Thursday, July 8, 2010

Sleeping Over

Branches of a maple against the evening sky.

I know my grandfather's world in the daytime. In the summer, if I wake early, I can be next door with him just as he finishes breakfast. He eats alone in the dining room of the old farmhouse, accustomed to his aloneness through the many years since my grandmother's early death.
Usually the dog is with him there, waiting silently with begging eyes for the last doughnut crumb to fall, for the last curl of bacon to be offered.

My grandfather takes the last sourdough pancake from the covered blue and white serving dish, spreads it thickly with maple sugar from the crock, folds it, oozing soggy sweetness and presents it to me.  Lapping maple from my fingers, I follow him through his mid-morning chores.  He comments on the size of the Hubbard squash rampaging over a mound of composted horse manure, one of his experiments with saved seed. 
I trudge behind him up the uneven stairs to the shed chamber to sort through saved bits of old harness.  We recall when last summer the calico cat hid her two kittens up here, nursing them in an old barrel softened with grain sacking.  We had discovered them together--or so he let me think.  They were people-leery; when I cuddled one to my cheek it cried and spat, tearing at my skin with tiny sharp claws.
※ ※ ※
■ WORK TO DO ■
Write out the part of the passage about the grandfather word for word, starting at "Thursday, July 8, 2010" and ending at "to be offered.". These lines come from a source separate from the text.

Records for locating words and elements:
※ ※ ※
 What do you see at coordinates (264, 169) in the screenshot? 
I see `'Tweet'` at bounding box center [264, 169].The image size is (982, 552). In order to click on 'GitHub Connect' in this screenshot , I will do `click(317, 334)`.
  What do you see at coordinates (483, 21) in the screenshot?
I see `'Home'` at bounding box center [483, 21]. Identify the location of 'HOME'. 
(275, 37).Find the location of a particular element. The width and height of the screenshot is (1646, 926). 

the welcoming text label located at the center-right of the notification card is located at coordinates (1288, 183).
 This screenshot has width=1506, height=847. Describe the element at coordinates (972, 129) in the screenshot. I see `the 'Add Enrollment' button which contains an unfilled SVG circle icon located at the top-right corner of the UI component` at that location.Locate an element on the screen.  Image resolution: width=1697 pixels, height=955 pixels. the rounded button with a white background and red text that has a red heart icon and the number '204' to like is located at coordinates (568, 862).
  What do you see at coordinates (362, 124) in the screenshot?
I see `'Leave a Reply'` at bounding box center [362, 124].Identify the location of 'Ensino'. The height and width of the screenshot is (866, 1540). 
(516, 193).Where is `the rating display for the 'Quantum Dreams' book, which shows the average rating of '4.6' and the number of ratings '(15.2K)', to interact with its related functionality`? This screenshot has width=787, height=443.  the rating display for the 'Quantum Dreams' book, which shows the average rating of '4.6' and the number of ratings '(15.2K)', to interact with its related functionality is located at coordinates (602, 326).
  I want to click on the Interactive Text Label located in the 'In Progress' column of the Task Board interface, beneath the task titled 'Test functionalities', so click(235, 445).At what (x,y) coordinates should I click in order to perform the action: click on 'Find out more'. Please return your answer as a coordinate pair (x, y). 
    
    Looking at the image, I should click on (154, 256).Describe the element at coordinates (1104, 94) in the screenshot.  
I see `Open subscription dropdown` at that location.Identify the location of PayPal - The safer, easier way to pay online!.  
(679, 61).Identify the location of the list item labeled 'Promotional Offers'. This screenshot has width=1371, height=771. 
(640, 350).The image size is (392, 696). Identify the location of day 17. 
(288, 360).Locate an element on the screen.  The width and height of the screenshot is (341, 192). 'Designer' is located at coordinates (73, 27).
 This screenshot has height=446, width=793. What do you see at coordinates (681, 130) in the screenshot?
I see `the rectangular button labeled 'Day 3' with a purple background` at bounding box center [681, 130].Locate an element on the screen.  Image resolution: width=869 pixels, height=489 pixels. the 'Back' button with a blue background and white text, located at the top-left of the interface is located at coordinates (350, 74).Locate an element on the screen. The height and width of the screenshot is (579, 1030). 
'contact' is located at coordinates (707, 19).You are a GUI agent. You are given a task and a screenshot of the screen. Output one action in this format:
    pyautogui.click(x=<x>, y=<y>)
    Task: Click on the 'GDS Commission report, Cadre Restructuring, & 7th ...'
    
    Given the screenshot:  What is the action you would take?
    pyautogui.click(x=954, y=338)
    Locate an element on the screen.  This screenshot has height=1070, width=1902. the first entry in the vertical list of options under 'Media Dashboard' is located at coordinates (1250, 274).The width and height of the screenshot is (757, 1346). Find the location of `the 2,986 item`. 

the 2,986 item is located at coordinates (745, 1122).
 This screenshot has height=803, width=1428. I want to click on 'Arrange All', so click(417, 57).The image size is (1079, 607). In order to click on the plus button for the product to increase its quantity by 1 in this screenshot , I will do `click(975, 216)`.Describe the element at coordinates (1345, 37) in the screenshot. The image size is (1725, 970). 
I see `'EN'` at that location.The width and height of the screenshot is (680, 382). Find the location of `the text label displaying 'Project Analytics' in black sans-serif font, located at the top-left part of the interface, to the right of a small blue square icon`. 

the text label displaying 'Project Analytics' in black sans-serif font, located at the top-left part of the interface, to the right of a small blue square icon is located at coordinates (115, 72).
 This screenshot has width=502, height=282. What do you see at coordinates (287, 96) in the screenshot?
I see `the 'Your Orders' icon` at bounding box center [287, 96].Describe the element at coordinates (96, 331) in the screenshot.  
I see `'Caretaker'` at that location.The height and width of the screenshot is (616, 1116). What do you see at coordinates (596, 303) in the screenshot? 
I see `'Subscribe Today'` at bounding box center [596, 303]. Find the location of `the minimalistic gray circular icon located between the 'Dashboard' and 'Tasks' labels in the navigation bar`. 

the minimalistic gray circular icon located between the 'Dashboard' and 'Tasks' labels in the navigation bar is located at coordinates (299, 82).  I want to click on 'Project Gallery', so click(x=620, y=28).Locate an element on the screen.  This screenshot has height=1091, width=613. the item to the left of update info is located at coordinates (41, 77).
※ ※ ※
■ FINAL RESULT ■
Thursday, July 8, 2010

Sleeping Over

Branches of a maple against the evening sky.

I know my grandfather's world in the daytime. In the summer, if I wake early, I can be next door with him just as he finishes breakfast. He eats alone in the dining room of the old farmhouse, accustomed to his aloneness through the many years since my grandmother's early death.
Usually the dog is with him there, waiting silently with begging eyes for the last doughnut crumb to fall, for the last curl of bacon to be offered.